• What you will do: This exercise calls for the records to be repeated in full, exactly as written.

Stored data
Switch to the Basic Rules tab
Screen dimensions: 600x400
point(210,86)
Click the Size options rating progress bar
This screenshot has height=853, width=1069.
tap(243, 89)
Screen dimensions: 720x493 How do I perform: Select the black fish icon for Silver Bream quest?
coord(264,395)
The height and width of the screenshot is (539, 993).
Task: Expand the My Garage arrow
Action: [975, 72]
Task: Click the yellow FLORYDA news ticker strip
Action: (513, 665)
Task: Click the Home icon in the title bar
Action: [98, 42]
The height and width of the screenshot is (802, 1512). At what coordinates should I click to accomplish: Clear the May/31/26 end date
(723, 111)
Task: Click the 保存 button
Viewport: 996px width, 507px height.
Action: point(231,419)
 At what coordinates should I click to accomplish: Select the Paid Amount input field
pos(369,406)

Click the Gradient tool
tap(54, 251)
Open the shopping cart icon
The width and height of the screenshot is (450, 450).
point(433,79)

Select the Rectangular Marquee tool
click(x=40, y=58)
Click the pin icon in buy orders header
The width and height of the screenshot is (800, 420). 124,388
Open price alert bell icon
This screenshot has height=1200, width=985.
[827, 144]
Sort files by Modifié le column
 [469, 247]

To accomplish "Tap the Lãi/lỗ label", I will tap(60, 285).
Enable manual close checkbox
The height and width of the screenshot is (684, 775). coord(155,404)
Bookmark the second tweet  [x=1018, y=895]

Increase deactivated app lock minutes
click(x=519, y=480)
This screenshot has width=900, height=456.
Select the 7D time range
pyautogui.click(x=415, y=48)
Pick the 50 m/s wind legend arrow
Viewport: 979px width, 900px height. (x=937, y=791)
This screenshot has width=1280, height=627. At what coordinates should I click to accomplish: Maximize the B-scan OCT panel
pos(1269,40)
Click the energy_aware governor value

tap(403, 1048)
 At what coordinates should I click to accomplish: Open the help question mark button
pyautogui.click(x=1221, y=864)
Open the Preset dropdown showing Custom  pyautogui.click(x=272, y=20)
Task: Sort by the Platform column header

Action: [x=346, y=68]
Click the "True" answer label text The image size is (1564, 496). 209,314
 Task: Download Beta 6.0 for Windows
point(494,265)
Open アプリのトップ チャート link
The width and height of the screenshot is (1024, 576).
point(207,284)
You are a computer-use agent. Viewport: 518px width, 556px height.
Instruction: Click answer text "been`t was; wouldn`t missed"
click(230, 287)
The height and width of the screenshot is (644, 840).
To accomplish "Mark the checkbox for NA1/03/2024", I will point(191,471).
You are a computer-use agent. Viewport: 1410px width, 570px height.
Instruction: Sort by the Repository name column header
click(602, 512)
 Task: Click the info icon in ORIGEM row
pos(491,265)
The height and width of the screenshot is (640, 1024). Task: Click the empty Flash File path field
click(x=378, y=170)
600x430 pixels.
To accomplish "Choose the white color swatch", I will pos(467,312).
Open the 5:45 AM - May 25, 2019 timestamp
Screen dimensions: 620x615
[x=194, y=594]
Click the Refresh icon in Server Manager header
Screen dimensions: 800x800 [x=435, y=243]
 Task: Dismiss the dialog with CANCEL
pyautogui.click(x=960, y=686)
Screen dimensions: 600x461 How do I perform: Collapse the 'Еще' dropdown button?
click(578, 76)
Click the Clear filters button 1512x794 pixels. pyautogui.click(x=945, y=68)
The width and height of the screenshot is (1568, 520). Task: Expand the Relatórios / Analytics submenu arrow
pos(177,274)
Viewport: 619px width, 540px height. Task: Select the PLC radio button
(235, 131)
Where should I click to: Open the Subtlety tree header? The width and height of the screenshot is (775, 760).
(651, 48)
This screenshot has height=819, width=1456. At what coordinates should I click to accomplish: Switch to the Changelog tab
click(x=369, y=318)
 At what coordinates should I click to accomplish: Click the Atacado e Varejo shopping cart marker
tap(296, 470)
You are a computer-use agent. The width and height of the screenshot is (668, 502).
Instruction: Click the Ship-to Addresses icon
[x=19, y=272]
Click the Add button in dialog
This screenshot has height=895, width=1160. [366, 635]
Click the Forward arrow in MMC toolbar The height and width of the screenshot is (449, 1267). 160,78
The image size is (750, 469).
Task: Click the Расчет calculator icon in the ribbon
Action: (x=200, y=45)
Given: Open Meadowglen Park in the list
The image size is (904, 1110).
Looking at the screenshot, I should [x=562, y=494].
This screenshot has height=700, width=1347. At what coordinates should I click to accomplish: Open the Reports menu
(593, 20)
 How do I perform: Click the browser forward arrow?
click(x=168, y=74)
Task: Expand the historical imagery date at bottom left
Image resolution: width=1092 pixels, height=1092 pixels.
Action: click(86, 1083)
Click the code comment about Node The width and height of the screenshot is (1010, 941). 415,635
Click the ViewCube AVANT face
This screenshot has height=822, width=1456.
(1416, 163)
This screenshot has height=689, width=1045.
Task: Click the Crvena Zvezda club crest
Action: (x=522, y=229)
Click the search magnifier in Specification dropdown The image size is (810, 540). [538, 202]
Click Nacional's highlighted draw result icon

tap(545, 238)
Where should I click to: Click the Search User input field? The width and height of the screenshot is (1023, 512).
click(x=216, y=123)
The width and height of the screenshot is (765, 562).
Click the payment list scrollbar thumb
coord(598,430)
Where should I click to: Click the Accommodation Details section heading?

• Output for this task:
Switch to the Basic Rules tab
Screen dimensions: 600x400
point(210,86)
Click the Size options rating progress bar
This screenshot has height=853, width=1069.
tap(243, 89)
Screen dimensions: 720x493 How do I perform: Select the black fish icon for Silver Bream quest?
coord(264,395)
The height and width of the screenshot is (539, 993).
Task: Expand the My Garage arrow
Action: [975, 72]
Task: Click the yellow FLORYDA news ticker strip
Action: (513, 665)
Task: Click the Home icon in the title bar
Action: [98, 42]
The height and width of the screenshot is (802, 1512). At what coordinates should I click to accomplish: Clear the May/31/26 end date
(723, 111)
Task: Click the 保存 button
Viewport: 996px width, 507px height.
Action: point(231,419)
 At what coordinates should I click to accomplish: Select the Paid Amount input field
pos(369,406)

Click the Gradient tool
tap(54, 251)
Open the shopping cart icon
The width and height of the screenshot is (450, 450).
point(433,79)

Select the Rectangular Marquee tool
click(x=40, y=58)
Click the pin icon in buy orders header
The width and height of the screenshot is (800, 420). 124,388
Open price alert bell icon
This screenshot has height=1200, width=985.
[827, 144]
Sort files by Modifié le column
 [469, 247]

To accomplish "Tap the Lãi/lỗ label", I will tap(60, 285).
Enable manual close checkbox
The height and width of the screenshot is (684, 775). coord(155,404)
Bookmark the second tweet  [x=1018, y=895]

Increase deactivated app lock minutes
click(x=519, y=480)
This screenshot has width=900, height=456.
Select the 7D time range
pyautogui.click(x=415, y=48)
Pick the 50 m/s wind legend arrow
Viewport: 979px width, 900px height. (x=937, y=791)
This screenshot has width=1280, height=627. At what coordinates should I click to accomplish: Maximize the B-scan OCT panel
pos(1269,40)
Click the energy_aware governor value

tap(403, 1048)
 At what coordinates should I click to accomplish: Open the help question mark button
pyautogui.click(x=1221, y=864)
Open the Preset dropdown showing Custom  pyautogui.click(x=272, y=20)
Task: Sort by the Platform column header

Action: [x=346, y=68]
Click the "True" answer label text The image size is (1564, 496). 209,314
 Task: Download Beta 6.0 for Windows
point(494,265)
Open アプリのトップ チャート link
The width and height of the screenshot is (1024, 576).
point(207,284)
You are a computer-use agent. Viewport: 518px width, 556px height.
Instruction: Click answer text "been`t was; wouldn`t missed"
click(230, 287)
The height and width of the screenshot is (644, 840).
To accomplish "Mark the checkbox for NA1/03/2024", I will point(191,471).
You are a computer-use agent. Viewport: 1410px width, 570px height.
Instruction: Sort by the Repository name column header
click(602, 512)
 Task: Click the info icon in ORIGEM row
pos(491,265)
The height and width of the screenshot is (640, 1024). Task: Click the empty Flash File path field
click(x=378, y=170)
600x430 pixels.
To accomplish "Choose the white color swatch", I will pos(467,312).
Open the 5:45 AM - May 25, 2019 timestamp
Screen dimensions: 620x615
[x=194, y=594]
Click the Refresh icon in Server Manager header
Screen dimensions: 800x800 [x=435, y=243]
 Task: Dismiss the dialog with CANCEL
pyautogui.click(x=960, y=686)
Screen dimensions: 600x461 How do I perform: Collapse the 'Еще' dropdown button?
click(578, 76)
Click the Clear filters button 1512x794 pixels. pyautogui.click(x=945, y=68)
The width and height of the screenshot is (1568, 520). Task: Expand the Relatórios / Analytics submenu arrow
pos(177,274)
Viewport: 619px width, 540px height. Task: Select the PLC radio button
(235, 131)
Where should I click to: Open the Subtlety tree header? The width and height of the screenshot is (775, 760).
(651, 48)
This screenshot has height=819, width=1456. At what coordinates should I click to accomplish: Switch to the Changelog tab
click(x=369, y=318)
 At what coordinates should I click to accomplish: Click the Atacado e Varejo shopping cart marker
tap(296, 470)
You are a computer-use agent. The width and height of the screenshot is (668, 502).
Instruction: Click the Ship-to Addresses icon
[x=19, y=272]
Click the Add button in dialog
This screenshot has height=895, width=1160. [366, 635]
Click the Forward arrow in MMC toolbar The height and width of the screenshot is (449, 1267). 160,78
The image size is (750, 469).
Task: Click the Расчет calculator icon in the ribbon
Action: (x=200, y=45)
Given: Open Meadowglen Park in the list
The image size is (904, 1110).
Looking at the screenshot, I should [x=562, y=494].
This screenshot has height=700, width=1347. At what coordinates should I click to accomplish: Open the Reports menu
(593, 20)
 How do I perform: Click the browser forward arrow?
click(x=168, y=74)
Task: Expand the historical imagery date at bottom left
Image resolution: width=1092 pixels, height=1092 pixels.
Action: click(86, 1083)
Click the code comment about Node The width and height of the screenshot is (1010, 941). 415,635
Click the ViewCube AVANT face
This screenshot has height=822, width=1456.
(1416, 163)
This screenshot has height=689, width=1045.
Task: Click the Crvena Zvezda club crest
Action: (x=522, y=229)
Click the search magnifier in Specification dropdown The image size is (810, 540). [538, 202]
Click Nacional's highlighted draw result icon

tap(545, 238)
Where should I click to: Click the Search User input field? The width and height of the screenshot is (1023, 512).
click(x=216, y=123)
The width and height of the screenshot is (765, 562).
Click the payment list scrollbar thumb
coord(598,430)
Where should I click to: Click the Accommodation Details section heading?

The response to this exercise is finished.